Document passage:
********************
# Alan Bennett's death metal band name generator



## Northerner (Aug 28, 2020)

Cannibal Tank Top


----------



## trophywench (Aug 28, 2020)

I particularly like Satan's Vol-au-vent, myself.


----------



## Sally71 (Aug 28, 2020)

I would be Bloodbath Formica, or before I was married I would be Bloodbath Loft Conversion!
Our DSN would be Satan's Vol-au-vent 
I also like Fetid Cake Tongs and Killer Shagpile


----------



## Lanny (Aug 28, 2020)

Evil Demon Slip-Ons!


----------



## robert@fm (Aug 30, 2020)

Zombie Handbag.


----------



## rebrascora (Sep 1, 2020)

I'm a Raging Crumpet! Love it!
********************
Data records:
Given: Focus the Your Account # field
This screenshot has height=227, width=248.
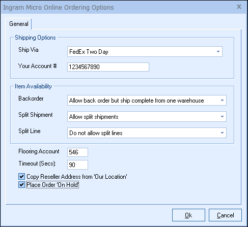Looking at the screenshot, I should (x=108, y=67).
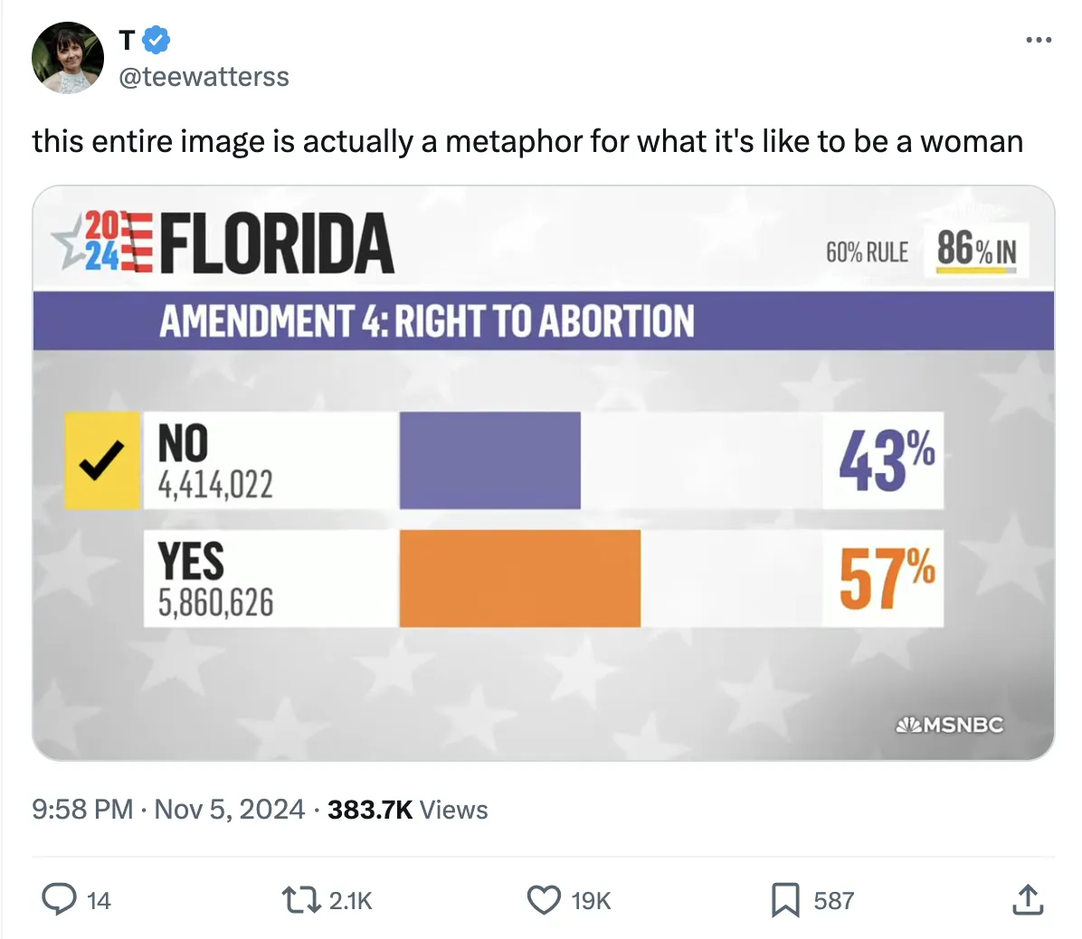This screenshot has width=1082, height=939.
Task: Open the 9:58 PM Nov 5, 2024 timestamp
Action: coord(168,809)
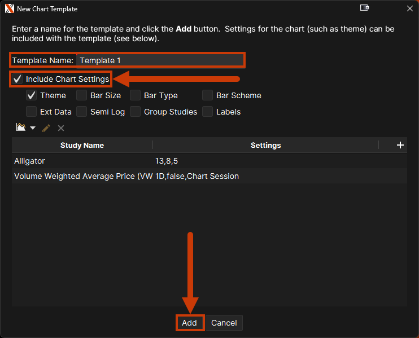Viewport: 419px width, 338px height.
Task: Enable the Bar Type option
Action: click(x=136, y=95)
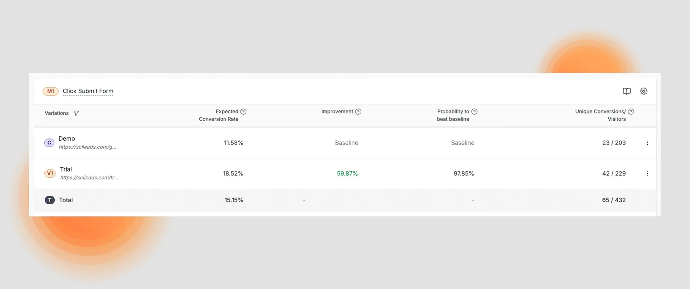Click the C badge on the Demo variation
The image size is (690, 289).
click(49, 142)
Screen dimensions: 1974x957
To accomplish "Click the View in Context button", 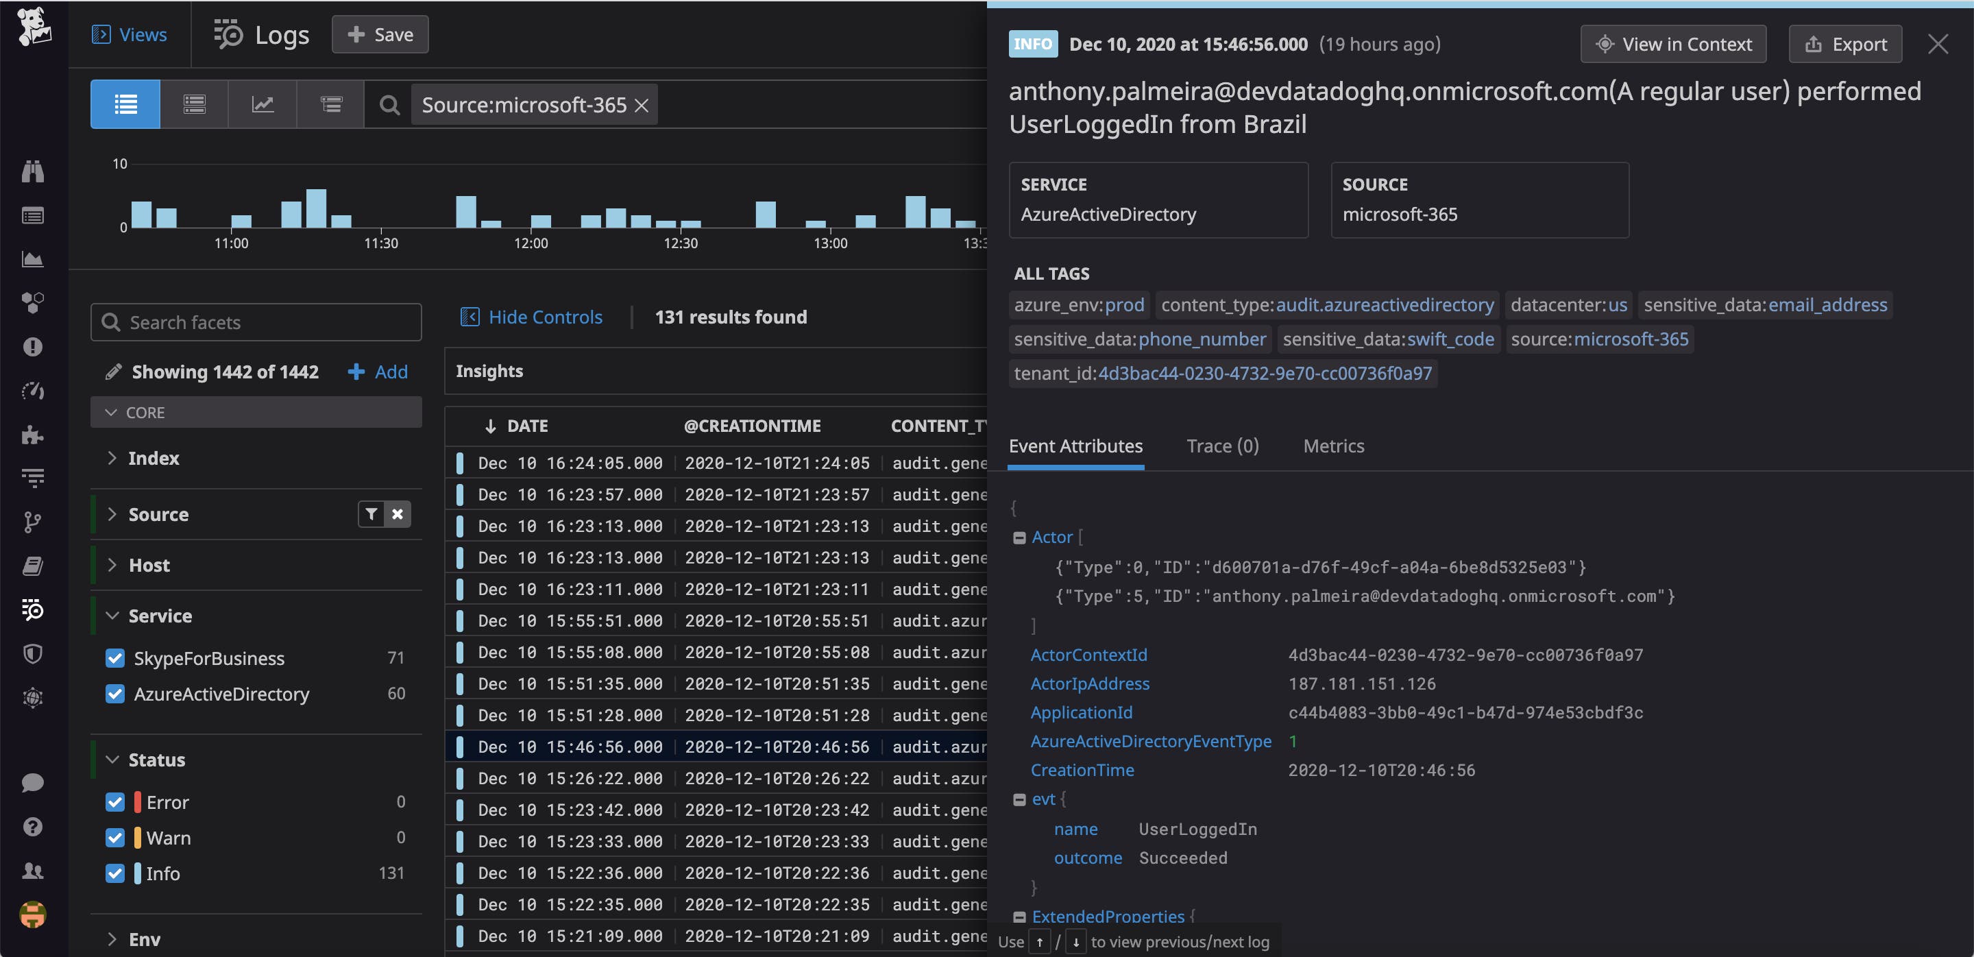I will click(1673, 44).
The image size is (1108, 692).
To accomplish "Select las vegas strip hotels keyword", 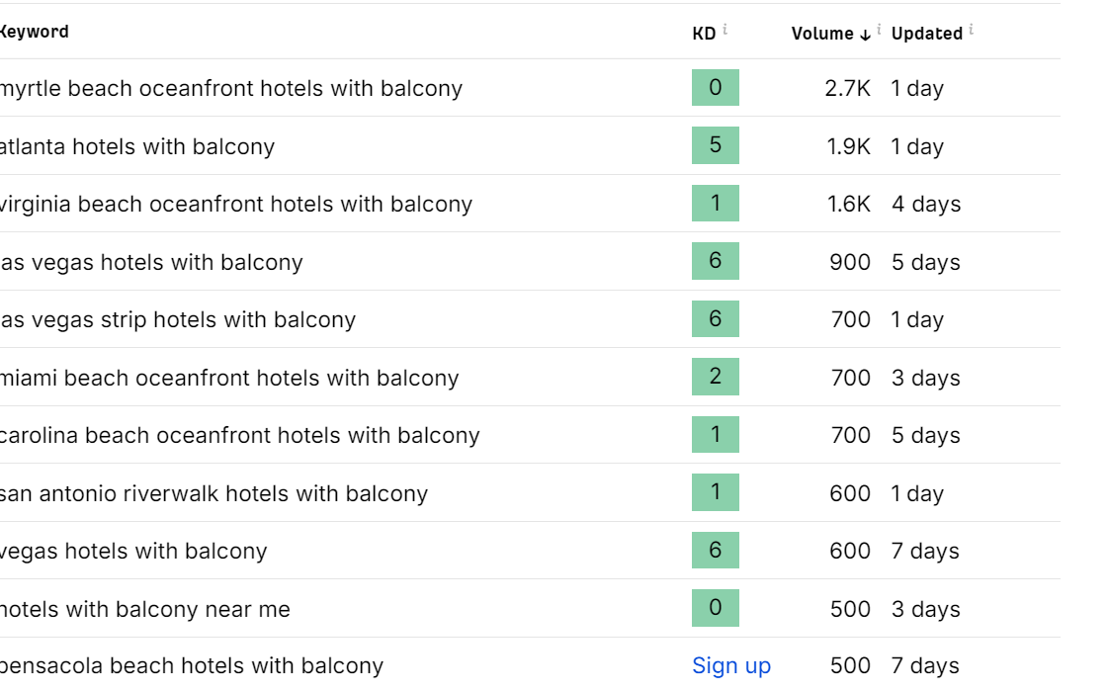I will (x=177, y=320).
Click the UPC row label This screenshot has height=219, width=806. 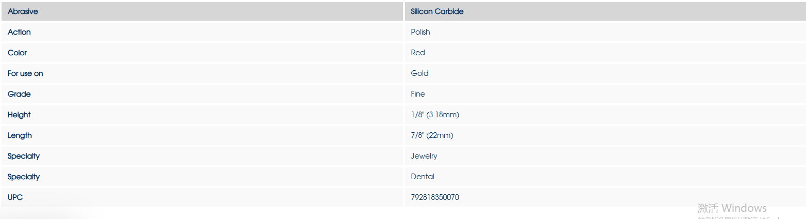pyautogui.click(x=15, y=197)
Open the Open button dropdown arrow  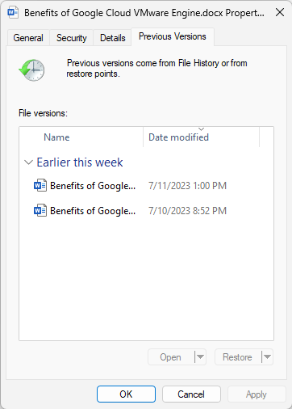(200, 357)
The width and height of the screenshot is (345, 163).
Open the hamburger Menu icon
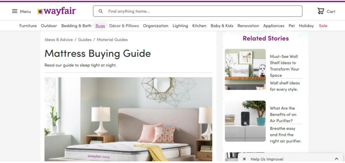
********************
Exercise instructions:
- 1) Turn the listing, everything from its first line down to the line containing "click(49, 142)", into a JSON list of strings with one string per line and blank lines dropped. Leave out the pictures.
- 2) Extend the forum thread on death metal band names, picking up after its last post.

Per-task outputs:
- 1)
[
  "Given: Focus the Your Account # field",
  "This screenshot has height=227, width=248.",
  "Looking at the screenshot, I should (x=108, y=67).",
  "This screenshot has width=1082, height=939.",
  "Task: Open the 9:58 PM Nov 5, 2024 timestamp",
  "Action: coord(168,809)",
  "Viewport: 419px width, 338px height.",
  "Task: Enable the Bar Type option",
  "Action: click(x=136, y=95)",
  "Click the C badge on the Demo variation",
  "The image size is (690, 289).",
  "click(49, 142)"
]

- 2)
----------



## Bloden (Sep 1, 2020)

Bloodbath Pastries? Teeeerrrrible!  Hubby’s is Hellspawn Pastries. Even worse.


----------



## trophywench (Sep 1, 2020)

I have rabid croutons and Pete has slaughtered ones. As long as they're dead before we eat them that's fine by me!


----------



## Hepato-pancreato (Sep 11, 2020)

Nightmare Crayons. Ha! Ha! If you let your grandkids write on the walls they are.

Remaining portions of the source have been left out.